True. A nominal attribute is a symbol or name of a thing. An example of this would be hair color, with different categories such as black, brown, blond, and red. A nominal attribute can also be represented using a number, however, they are not meant to be used quantitatively. It is not right to find the median or mean of a nominal attribute because there is no order to the numbers since they are for attributes. However, the mode is valuable because it shows the most commonly occurring value.
What do we understand by similarity measure and what is its importance?
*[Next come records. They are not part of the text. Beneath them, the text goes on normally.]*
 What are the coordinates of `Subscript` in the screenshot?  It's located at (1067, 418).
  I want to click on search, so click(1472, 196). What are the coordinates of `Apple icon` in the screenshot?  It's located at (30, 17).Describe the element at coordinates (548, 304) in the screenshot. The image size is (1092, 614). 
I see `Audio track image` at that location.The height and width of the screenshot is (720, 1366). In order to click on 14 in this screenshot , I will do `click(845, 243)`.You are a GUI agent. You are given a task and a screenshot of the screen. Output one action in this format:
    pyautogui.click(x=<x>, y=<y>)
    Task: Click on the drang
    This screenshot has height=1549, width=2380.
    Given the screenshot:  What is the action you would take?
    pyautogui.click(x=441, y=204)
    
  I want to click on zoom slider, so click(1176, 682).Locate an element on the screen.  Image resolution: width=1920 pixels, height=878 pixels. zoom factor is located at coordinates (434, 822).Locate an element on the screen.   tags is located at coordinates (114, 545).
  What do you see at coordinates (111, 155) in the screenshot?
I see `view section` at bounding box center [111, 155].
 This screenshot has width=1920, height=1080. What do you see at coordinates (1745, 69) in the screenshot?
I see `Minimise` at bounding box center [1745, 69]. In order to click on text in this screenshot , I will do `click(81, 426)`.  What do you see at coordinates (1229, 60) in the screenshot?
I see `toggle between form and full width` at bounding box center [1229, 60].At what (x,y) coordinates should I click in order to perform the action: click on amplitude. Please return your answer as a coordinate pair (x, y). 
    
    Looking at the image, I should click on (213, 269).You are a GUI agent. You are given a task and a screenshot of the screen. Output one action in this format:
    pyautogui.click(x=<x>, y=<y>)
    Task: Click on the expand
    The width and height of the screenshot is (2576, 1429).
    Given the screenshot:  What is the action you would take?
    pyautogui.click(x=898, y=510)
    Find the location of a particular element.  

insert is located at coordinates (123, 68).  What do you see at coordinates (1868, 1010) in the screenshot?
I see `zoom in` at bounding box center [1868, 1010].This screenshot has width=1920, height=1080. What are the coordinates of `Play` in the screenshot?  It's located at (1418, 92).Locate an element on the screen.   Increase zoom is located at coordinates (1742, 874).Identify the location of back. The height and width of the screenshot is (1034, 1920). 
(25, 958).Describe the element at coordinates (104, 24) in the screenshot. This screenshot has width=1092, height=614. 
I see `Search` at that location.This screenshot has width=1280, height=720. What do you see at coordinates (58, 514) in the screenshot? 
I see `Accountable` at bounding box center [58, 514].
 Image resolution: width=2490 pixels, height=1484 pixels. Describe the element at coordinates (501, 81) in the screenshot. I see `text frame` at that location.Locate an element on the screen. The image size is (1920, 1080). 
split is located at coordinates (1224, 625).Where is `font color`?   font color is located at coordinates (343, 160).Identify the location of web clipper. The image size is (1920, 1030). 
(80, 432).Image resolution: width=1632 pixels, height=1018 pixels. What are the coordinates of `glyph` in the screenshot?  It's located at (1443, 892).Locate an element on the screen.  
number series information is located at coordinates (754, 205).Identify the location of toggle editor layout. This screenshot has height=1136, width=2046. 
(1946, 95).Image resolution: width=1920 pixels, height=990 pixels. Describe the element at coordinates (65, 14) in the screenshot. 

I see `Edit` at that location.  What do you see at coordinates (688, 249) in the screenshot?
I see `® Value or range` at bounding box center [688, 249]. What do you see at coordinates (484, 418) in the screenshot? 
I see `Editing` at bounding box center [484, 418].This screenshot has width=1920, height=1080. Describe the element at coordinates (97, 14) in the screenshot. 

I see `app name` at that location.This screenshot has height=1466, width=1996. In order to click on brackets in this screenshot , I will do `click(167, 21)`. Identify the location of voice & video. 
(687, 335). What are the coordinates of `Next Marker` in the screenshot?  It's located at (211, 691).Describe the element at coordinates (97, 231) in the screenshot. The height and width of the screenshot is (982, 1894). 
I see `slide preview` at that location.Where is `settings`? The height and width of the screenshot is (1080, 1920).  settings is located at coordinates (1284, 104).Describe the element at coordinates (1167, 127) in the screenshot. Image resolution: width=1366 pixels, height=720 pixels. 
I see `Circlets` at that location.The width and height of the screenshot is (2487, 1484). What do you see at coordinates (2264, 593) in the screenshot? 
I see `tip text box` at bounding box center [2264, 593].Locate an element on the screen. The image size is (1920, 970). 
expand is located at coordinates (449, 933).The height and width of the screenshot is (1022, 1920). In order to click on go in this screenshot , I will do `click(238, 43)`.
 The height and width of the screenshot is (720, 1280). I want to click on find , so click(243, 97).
A similarity measure quantifies the similarity between two objects. Usually, large values are for similar objects and zero or negative values are for dissimilar objects. Similarity measures are important because they help us see patterns in data. They also give us knowledge about our data. Similarity measures are used in clustering algorithms. Similar data points are put into the same clusters, and dissimilar points are placed into different clusters.
What is an outlier? Does an outlier need to be discarded always?
An outlier is an object which does not fit in with the general behavior of the model. In most cases of data mining, outliers are discarded. However, there are special circumstances, such as fraud detection, where outliers can be useful. There is even a field of outlier analysis, that is used heavily in credit card fraud in relation to the amount, location, etc.
What do we understand by "frequent patterns"? How are they used in data mining? Please provide examples.
Frequent patterns, as the name indicates, are patterns that are frequent in a data set. There are three categories for these patterns: itemsets, subsequences and substructures. Frequent itemset is useful for the discovery of associations and correlations between items in a data set. This can help businesses to make smart marketing decisions. One example of this is the market basket analysis that determines what items are frequently purchased together by customers (for instance milk and bread, computers and antivirus...). Frequent substructures mining focuses on determining structures that occur frequently (subgraphs, subtrees or sublattices) One of its applications in on the analysis and determination of substructures in chemical compounds.Frequent subsequences or sequential patterns, focus on the discovery of subsequences in a set of sequences (ordered list of items). One of its main applications is on the analysis to determine what sequences of items are frequently bought by customers. This helps businesses to understand the behavior of their customers.
Please discuss the meaning of noise in data sets and the methods that can be used to remove the noise (smooth out the data).
Noise is the random errors found in measured variables, they are basically outliers. There are several methods to remove the noise. Such as binning, regression and outlier analysis.